Des Weiteren führt die Aneignung von Agrarland durch kaufkräftige Finanzinvestoren an vielen Orten auch zu Preissteigerungen beim Boden, die den weniger kapitalisierten Akteuren zusetzen. Zu erwarten sind außerdem tiefgreifende Folgen für die Nahrungsmittelsicherheit und Ernährungssouveränität. Durch die zumeist massiven Investitionen in die Landwirtschaft wird ein ökologisch problematischer und kurzfristig orientierter Produktivismus gefördert, der vor allem kleinbäuerliche Betriebe bedroht – direkt über Verdrängung oder indirekt über die Konkurrenz und den Preisdruck durch Überproduktion oder Importe. Der eingangs erwähnten TIAA wird vorgeworfen, in der Cerrados-Region in Brasilien mit dem Erwerb von über 250 000 Hektar Land (etwa die Fläche des Saarlands) und insbesondere durch Investitionen in den sozial und ökologisch wenig verträglichen industriellen Sojaanbau (Romero 2015) solche Verwerfungen auszulösen. Hinzu kommt die Assetisierung derjenigen Bereiche, die der Produktion vor- und nachgelagert sind: Sie bergen aufgrund ihrer Marktgröße und der darin realisierbaren Kontrollstrategien noch wesentlich größere Risiken für die globale Ernährungssouveränität. Insgesamt entstehen durch den finanzgetriebenen Ansturm auf Agrarland neue globale Eigentumsverhältnisse, bei denen bestimmte privilegierte Subjekte – vor allem im globalen Norden – zu distanzierten Eignern an Land und landwirtschaftlichen Betrieben werden. Diese Relationalität ist an sich nichts Neues, war der Kapitalismus doch von Anfang an eine Formation, deren Motor auf globalen Verflechtungen beruhte.

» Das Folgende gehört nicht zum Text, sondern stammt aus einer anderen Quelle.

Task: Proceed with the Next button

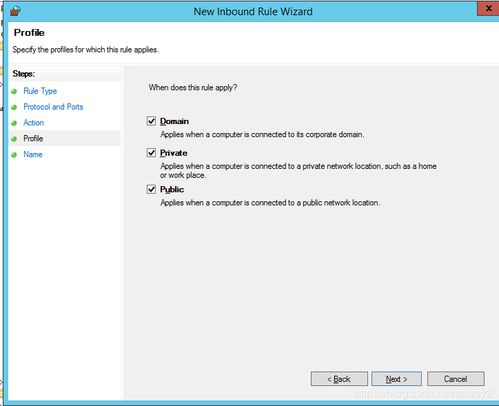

Die Aneignung billiger Arbeit, Energie, Natur und Nahrung an immer neuen frontiers sind seit jeher integraler Bestandteil des expansionshungrigen kapitalistischen Systems (Moore 2016). Dieses Verhältnis hat aber eine neue Gerinnungsform gefunden, die sehr wohl ein neues Element kapitalistischer Verwertung darstellt: die »Asset-Form« (Muniesa et al. 2017). Von den Wagniskapitalgebern des Silicon Valley über die Kapitalisierer von Patenten und Verwaltern von Immobilienfonds bis hin zu den mächtigen Private-Equity-Unternehmen, die uns durch ihre verzweigten Besitztümer fast überall im Alltag begegnen: Sie alle arbeiten tagtäglich an der Asset-Form. Emanzipatorische ökonomische Projekte müssen deswegen verstärkt diese weit verbreitete, aber bisher wenig verstandene Form der kapitalgetriebenen Transformation fast aller Lebensbereiche problematisieren.